Mack was selected by the Washington Federals in the 1984 USFL Territorial Draft. He was traded to the Los Angeles Express, where he played the 1984 USFL season.

He was also selected by the Cleveland Browns 11th overall in the 1984 NFL Supplemental Draft of USFL and CFL Players. He joined the Browns to play the 1985 NFL season. As a rookie, he rushed for 1,104 yards and 7 touchdowns and was the AFC Rookie of the year.

Mack played for the Browns for nine seasons, from 1985 to 1993. In 1985, Mack rushed for 1,104 yards and halfback Earnest Byner rushed for 1,001 yards, becoming just the third pair of teammates to run for over 1,000 yards for the same team in the same season. Nicknamed "Mack Truck", he was a two-time Pro Bowl selection in 1985 and 1987.

==After athletic career==
After playing in the NFL, Mack relocated to Houston, Texas, where among other work he was a coach, including at Texas Southern University.

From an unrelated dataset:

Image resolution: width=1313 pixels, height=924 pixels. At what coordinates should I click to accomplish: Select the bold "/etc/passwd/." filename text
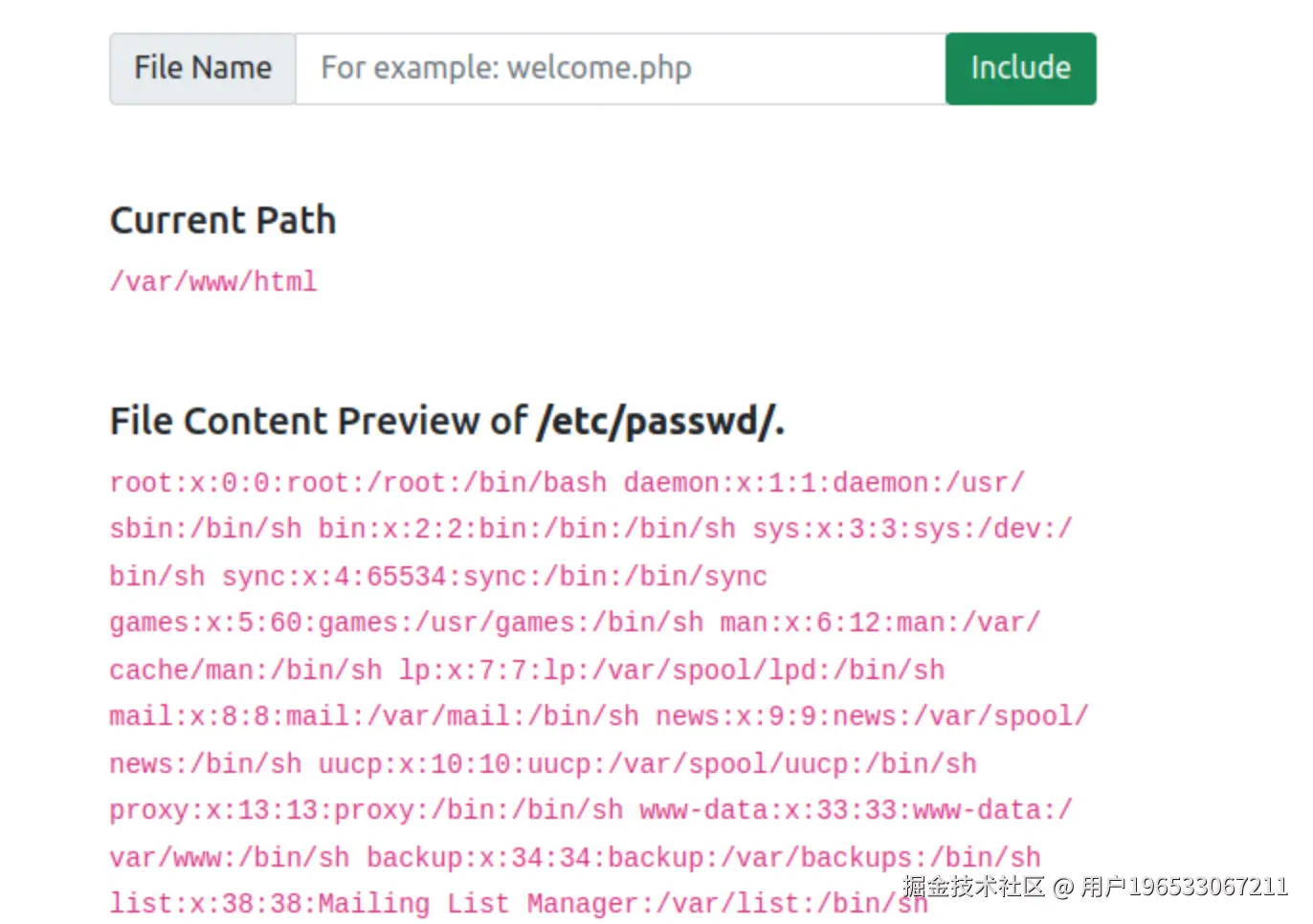point(661,422)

Since returning to Cleveland, Ohio, Mack has worked for the Cleveland Browns in its Alumni Relations Department. He had originally expected to become a talent scout for the team, initially being named the team's Assistant Director of Player Programs when coming back to the organization in 2007.

==NFL career statistics==

Legend
| Bold | Career high |

Year: Team; Games; Rushing; Receiving; Fumbles
GP: GS; Att; Yds; Avg; Y/G; Lng; TD; Rec; Yds; Avg; Lng; TD; Fum; FR
1985: CLE; 16; 15; 222; 1,104; 5.0; 69.0; 61; 7; 29; 297; 10.2; 43; 3; 4; 3
1986: CLE; 12; 12; 174; 665; 3.8; 55.4; 20; 10; 28; 292; 10.4; 44; 0; 6; 1
1987: CLE; 12; 12; 201; 735; 3.7; 61.3; 22; 5; 32; 223; 7.0; 17; 1; 6; 1
1988: CLE; 11; 11; 123; 485; 3.9; 44.1; 65; 3; 11; 87; 7.9; 25; 0; 5; 1
1989: CLE; 4; 1; 37; 130; 3.5; 32.5; 12; 1; 2; 7; 3.5; 4; 0; 1; 0
1990: CLE; 14; 14; 158; 702; 4.4; 50.1; 26; 5; 42; 360; 8.6; 30; 2; 6; 5
1991: CLE; 14; 11; 197; 726; 3.7; 51.9; 51; 8; 40; 255; 6.4; 22; 2; 1; 0
1992: CLE; 12; 6; 169; 543; 3.2; 45.3; 37; 6; 13; 81; 6.2; 23; 0; 1; 0
1993: CLE; 4; 0; 10; 33; 3.3; 8.3; 7; 1; –; –; –; –; –; –; –
Career: 99; 82; 1,291; 5,123; 4.0; 51.7; 65; 46; 197; 1,602; 8.1; 44; 8; 30; 11

==Awards and recognition==
- 1981: Honorable Mention All-American
- 1981: MVP, Blue-Gray All-Star Game
- 1985: AFC Rookie of the Year
- 2000: Kings Mountain's Football Player of the 20th Century (designated by Kings Mountain Herald)
- 2012: 58th Greatest football player in the history of the NFL's Cleveland Browns (designated by Cleveland.com)
- 2012: Kings Mountain's Player of the Decade of the 1970s
- 2016: Dino Lucarelli Lifetime Achievement Award (National Football Foundation and Cleveland Touchdown Club Charities)
- 2016: Greater Cleveland Sports Hall of Fame
- 2017: Cleveland County Sports Hall of Fame
- 2023: National High School Football Hall of Fame

==Personal life==
Mack has mentioned having two daughters who were young when he resided in Houston, Texas; he lived there for about 14 years.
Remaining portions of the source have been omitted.